* Written exercise *
Write out the listing exactly as it appears, from the line containing "will click(x=216, y=7)." up to and including the last line of the listing.

■ ■ ■ ■ ■ ■ ■

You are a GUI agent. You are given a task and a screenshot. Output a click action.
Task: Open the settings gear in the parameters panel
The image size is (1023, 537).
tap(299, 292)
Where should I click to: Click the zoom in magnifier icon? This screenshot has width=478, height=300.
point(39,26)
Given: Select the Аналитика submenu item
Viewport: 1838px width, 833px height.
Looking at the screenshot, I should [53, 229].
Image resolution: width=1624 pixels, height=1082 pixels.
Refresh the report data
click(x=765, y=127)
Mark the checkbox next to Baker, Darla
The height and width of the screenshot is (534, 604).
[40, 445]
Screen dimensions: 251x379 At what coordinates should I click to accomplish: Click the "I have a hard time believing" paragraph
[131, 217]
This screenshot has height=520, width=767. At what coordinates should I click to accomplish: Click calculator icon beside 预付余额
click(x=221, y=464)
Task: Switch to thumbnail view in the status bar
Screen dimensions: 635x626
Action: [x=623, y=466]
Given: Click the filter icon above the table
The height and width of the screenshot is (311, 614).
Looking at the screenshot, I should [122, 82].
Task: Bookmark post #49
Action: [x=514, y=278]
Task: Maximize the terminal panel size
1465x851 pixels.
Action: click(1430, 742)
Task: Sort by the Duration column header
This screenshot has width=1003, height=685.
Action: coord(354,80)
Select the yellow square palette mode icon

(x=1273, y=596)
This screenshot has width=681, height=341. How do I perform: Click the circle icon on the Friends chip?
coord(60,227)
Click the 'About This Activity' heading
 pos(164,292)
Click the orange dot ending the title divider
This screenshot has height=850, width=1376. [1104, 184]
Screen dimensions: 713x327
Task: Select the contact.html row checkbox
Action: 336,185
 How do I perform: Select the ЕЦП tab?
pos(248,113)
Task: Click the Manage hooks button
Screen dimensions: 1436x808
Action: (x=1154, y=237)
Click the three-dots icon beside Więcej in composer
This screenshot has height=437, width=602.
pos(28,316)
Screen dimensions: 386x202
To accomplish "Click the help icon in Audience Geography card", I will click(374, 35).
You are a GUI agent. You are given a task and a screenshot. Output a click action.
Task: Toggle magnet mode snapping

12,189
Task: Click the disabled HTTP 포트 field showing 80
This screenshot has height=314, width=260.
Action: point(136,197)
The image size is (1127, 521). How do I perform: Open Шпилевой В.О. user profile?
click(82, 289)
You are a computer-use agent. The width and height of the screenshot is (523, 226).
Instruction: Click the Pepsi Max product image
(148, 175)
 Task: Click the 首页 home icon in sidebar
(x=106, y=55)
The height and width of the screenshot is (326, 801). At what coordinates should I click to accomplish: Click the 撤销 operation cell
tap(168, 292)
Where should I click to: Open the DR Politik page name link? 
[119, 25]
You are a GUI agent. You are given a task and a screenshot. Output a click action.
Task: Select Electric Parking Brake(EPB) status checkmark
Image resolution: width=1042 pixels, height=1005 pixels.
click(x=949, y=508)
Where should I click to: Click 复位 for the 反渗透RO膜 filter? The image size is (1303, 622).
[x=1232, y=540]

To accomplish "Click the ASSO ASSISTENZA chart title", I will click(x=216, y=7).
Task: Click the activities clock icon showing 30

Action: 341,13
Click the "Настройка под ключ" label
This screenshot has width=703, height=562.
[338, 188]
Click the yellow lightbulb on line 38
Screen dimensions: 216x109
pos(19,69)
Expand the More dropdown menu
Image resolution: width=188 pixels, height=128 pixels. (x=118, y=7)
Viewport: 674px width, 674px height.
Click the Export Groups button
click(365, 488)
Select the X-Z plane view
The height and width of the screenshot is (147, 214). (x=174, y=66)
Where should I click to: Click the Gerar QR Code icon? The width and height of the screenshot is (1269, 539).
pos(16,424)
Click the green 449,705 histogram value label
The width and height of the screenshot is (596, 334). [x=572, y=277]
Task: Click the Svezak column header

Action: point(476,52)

■ ■ ■ ■ ■ ■ ■

* Result of this task *
To accomplish "Click the ASSO ASSISTENZA chart title", I will click(x=216, y=7).
Task: Click the activities clock icon showing 30

Action: 341,13
Click the "Настройка под ключ" label
This screenshot has width=703, height=562.
[338, 188]
Click the yellow lightbulb on line 38
Screen dimensions: 216x109
pos(19,69)
Expand the More dropdown menu
Image resolution: width=188 pixels, height=128 pixels. (x=118, y=7)
Viewport: 674px width, 674px height.
Click the Export Groups button
click(365, 488)
Select the X-Z plane view
The height and width of the screenshot is (147, 214). (x=174, y=66)
Where should I click to: Click the Gerar QR Code icon? The width and height of the screenshot is (1269, 539).
pos(16,424)
Click the green 449,705 histogram value label
The width and height of the screenshot is (596, 334). [x=572, y=277]
Task: Click the Svezak column header

Action: point(476,52)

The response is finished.